» Instructions for the task
With pictures omitted, the line containing "Screen dimensions: 1024x466" and all later lines of the records below are to be restated word for word.

'''

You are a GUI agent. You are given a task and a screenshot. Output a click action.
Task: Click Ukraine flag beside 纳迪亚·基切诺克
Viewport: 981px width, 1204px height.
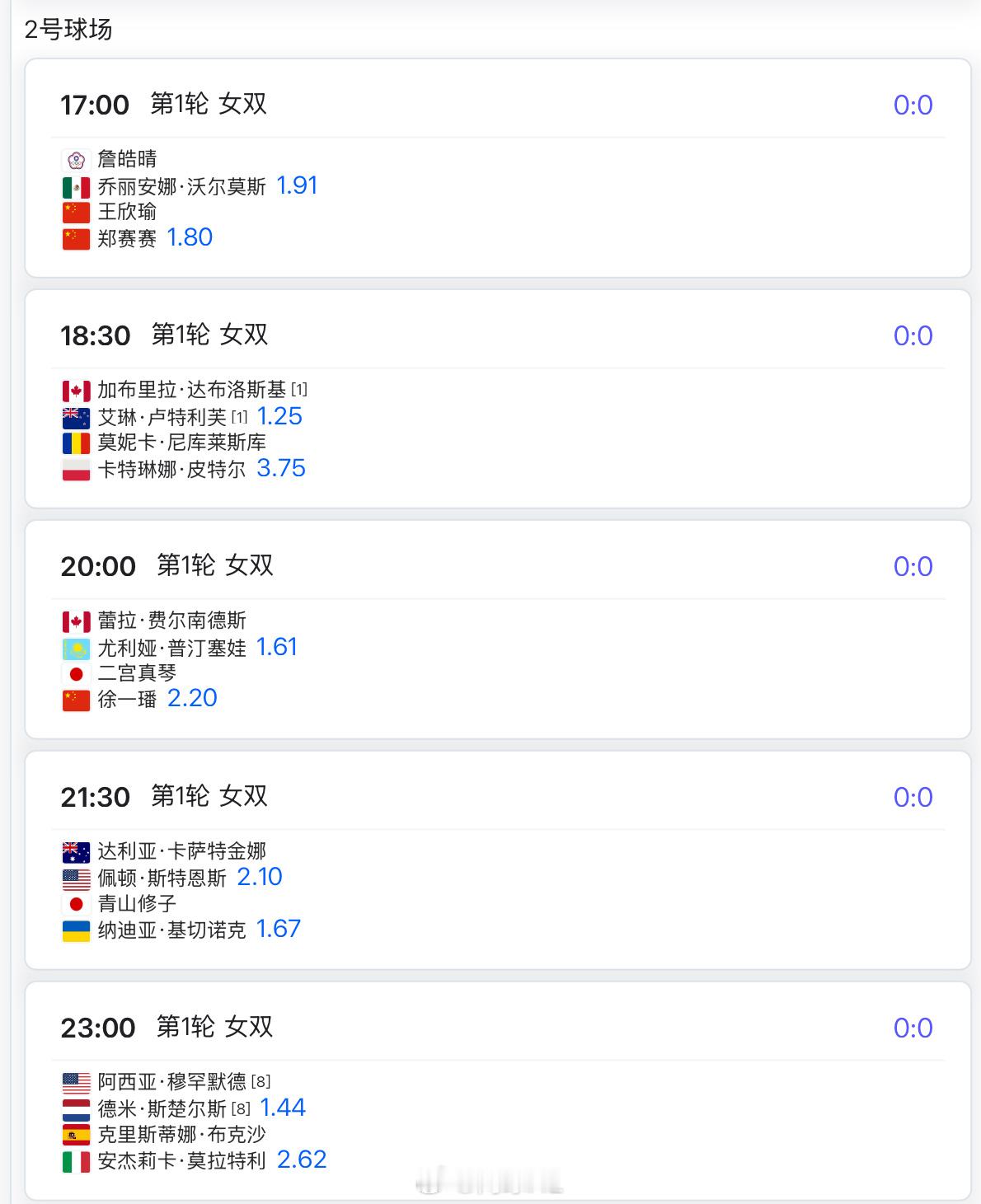pyautogui.click(x=76, y=931)
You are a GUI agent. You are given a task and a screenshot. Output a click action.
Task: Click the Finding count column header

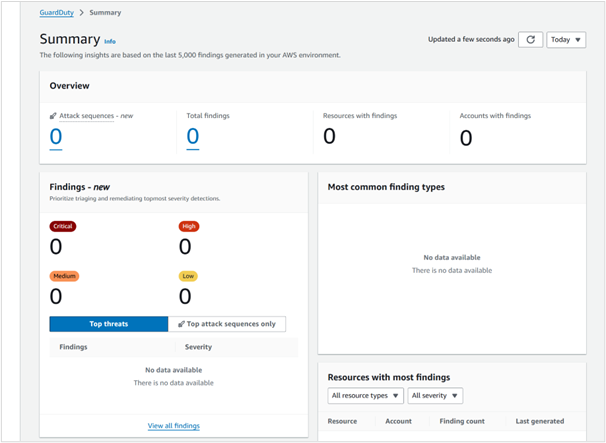[461, 421]
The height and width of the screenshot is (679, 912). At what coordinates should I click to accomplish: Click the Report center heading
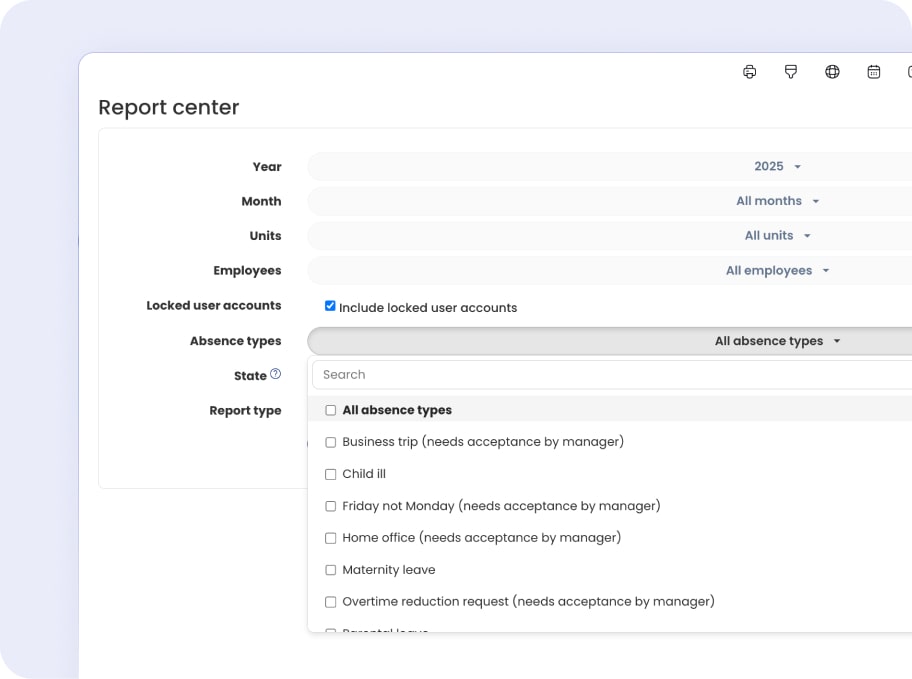(169, 107)
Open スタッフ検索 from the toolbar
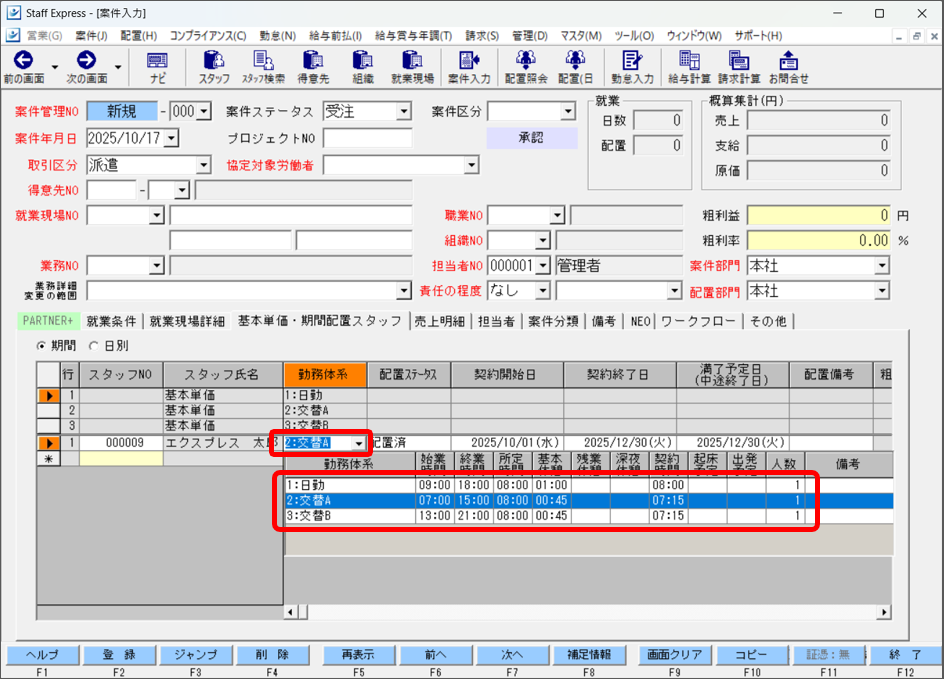This screenshot has width=944, height=679. (x=263, y=62)
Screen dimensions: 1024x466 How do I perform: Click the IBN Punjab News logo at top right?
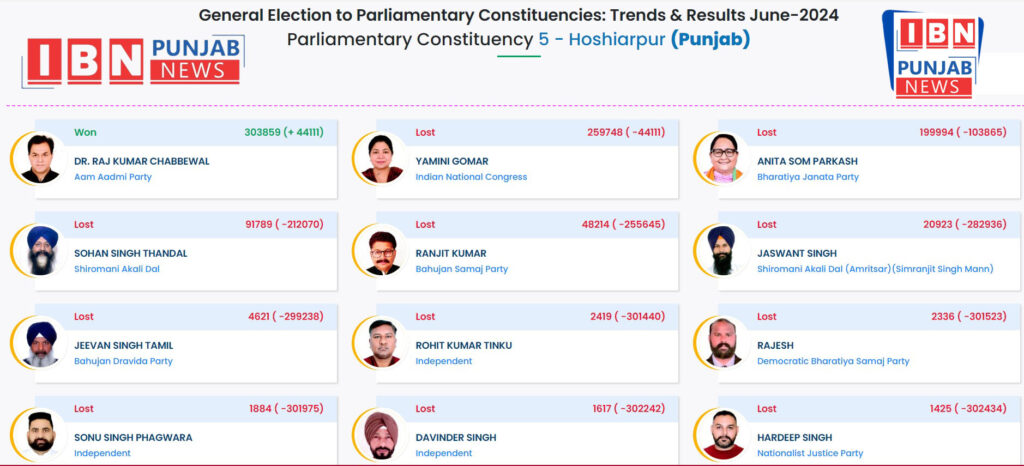(x=933, y=55)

'''

» Worked solution
Screen dimensions: 1024x466 How do I perform: Click the IBN Punjab News logo at top right?
(x=933, y=55)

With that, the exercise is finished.